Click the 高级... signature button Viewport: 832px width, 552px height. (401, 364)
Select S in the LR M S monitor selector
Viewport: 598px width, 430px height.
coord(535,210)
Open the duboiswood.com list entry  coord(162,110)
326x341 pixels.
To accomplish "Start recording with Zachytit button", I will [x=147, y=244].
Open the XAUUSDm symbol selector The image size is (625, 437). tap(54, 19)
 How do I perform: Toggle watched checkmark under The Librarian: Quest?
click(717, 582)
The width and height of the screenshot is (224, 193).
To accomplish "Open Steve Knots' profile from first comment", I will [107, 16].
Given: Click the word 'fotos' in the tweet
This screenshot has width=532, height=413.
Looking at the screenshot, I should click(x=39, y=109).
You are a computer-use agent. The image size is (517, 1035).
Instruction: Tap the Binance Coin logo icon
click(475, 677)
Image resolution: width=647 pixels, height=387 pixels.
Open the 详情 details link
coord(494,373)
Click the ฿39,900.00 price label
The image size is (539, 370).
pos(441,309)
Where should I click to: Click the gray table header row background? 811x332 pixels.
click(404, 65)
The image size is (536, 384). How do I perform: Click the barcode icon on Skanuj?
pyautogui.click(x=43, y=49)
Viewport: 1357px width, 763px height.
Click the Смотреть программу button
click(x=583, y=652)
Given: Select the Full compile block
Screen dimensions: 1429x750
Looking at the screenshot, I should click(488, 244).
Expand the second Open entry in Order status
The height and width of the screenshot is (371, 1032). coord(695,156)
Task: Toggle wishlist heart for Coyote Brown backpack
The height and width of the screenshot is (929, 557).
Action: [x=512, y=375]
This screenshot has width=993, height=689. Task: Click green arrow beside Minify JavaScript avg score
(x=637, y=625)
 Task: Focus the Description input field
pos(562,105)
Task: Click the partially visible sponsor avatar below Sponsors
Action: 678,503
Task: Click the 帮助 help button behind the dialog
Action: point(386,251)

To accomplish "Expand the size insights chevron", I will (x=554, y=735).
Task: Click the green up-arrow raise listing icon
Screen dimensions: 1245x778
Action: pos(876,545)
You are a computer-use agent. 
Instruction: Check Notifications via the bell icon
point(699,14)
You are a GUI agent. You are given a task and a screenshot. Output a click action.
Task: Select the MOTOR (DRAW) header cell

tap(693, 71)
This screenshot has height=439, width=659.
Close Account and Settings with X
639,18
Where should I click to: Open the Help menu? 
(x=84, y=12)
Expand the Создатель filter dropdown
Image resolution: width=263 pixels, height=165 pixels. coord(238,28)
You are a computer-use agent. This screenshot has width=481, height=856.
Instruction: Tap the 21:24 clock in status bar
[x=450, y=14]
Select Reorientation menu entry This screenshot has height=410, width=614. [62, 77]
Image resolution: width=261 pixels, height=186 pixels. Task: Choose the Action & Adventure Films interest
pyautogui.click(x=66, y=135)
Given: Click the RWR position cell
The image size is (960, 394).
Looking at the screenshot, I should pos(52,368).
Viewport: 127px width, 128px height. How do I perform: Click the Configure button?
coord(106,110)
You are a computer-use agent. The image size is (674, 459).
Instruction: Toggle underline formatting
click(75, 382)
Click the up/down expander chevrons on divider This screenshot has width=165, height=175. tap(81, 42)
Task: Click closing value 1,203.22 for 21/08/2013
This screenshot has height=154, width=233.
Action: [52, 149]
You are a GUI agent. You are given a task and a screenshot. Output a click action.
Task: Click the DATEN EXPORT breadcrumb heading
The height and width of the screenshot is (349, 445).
+++++
■ What to produce
What is needed here is an exact transcription of the records above.

■ Exercise answer
Click the 高级... signature button Viewport: 832px width, 552px height. (401, 364)
Select S in the LR M S monitor selector
Viewport: 598px width, 430px height.
coord(535,210)
Open the duboiswood.com list entry  coord(162,110)
326x341 pixels.
To accomplish "Start recording with Zachytit button", I will [x=147, y=244].
Open the XAUUSDm symbol selector The image size is (625, 437). tap(54, 19)
 How do I perform: Toggle watched checkmark under The Librarian: Quest?
click(717, 582)
The width and height of the screenshot is (224, 193).
To accomplish "Open Steve Knots' profile from first comment", I will [107, 16].
Given: Click the word 'fotos' in the tweet
This screenshot has width=532, height=413.
Looking at the screenshot, I should click(x=39, y=109).
You are a computer-use agent. The image size is (517, 1035).
Instruction: Tap the Binance Coin logo icon
click(475, 677)
Image resolution: width=647 pixels, height=387 pixels.
Open the 详情 details link
coord(494,373)
Click the ฿39,900.00 price label
The image size is (539, 370).
pos(441,309)
Where should I click to: Click the gray table header row background? 811x332 pixels.
click(404, 65)
The image size is (536, 384). How do I perform: Click the barcode icon on Skanuj?
pyautogui.click(x=43, y=49)
Viewport: 1357px width, 763px height.
Click the Смотреть программу button
click(x=583, y=652)
Given: Select the Full compile block
Screen dimensions: 1429x750
Looking at the screenshot, I should click(488, 244).
Expand the second Open entry in Order status
The height and width of the screenshot is (371, 1032). coord(695,156)
Task: Toggle wishlist heart for Coyote Brown backpack
The height and width of the screenshot is (929, 557).
Action: [x=512, y=375]
This screenshot has width=993, height=689. Task: Click green arrow beside Minify JavaScript avg score
(x=637, y=625)
 Task: Focus the Description input field
pos(562,105)
Task: Click the partially visible sponsor avatar below Sponsors
Action: 678,503
Task: Click the 帮助 help button behind the dialog
Action: point(386,251)

To accomplish "Expand the size insights chevron", I will (x=554, y=735).
Task: Click the green up-arrow raise listing icon
Screen dimensions: 1245x778
Action: pos(876,545)
You are a computer-use agent. 
Instruction: Check Notifications via the bell icon
point(699,14)
You are a GUI agent. You are given a task and a screenshot. Output a click action.
Task: Select the MOTOR (DRAW) header cell

tap(693, 71)
This screenshot has height=439, width=659.
Close Account and Settings with X
639,18
Where should I click to: Open the Help menu? 
(x=84, y=12)
Expand the Создатель filter dropdown
Image resolution: width=263 pixels, height=165 pixels. coord(238,28)
You are a computer-use agent. This screenshot has width=481, height=856.
Instruction: Tap the 21:24 clock in status bar
[x=450, y=14]
Select Reorientation menu entry This screenshot has height=410, width=614. [62, 77]
Image resolution: width=261 pixels, height=186 pixels. Task: Choose the Action & Adventure Films interest
pyautogui.click(x=66, y=135)
Given: Click the RWR position cell
The image size is (960, 394).
Looking at the screenshot, I should pos(52,368).
Viewport: 127px width, 128px height. How do I perform: Click the Configure button?
coord(106,110)
You are a computer-use agent. The image size is (674, 459).
Instruction: Toggle underline formatting
click(75, 382)
Click the up/down expander chevrons on divider This screenshot has width=165, height=175. tap(81, 42)
Task: Click closing value 1,203.22 for 21/08/2013
This screenshot has height=154, width=233.
Action: [52, 149]
You are a GUI agent. You are given a task and a screenshot. Output a click action.
Task: Click the DATEN EXPORT breadcrumb heading
The height and width of the screenshot is (349, 445).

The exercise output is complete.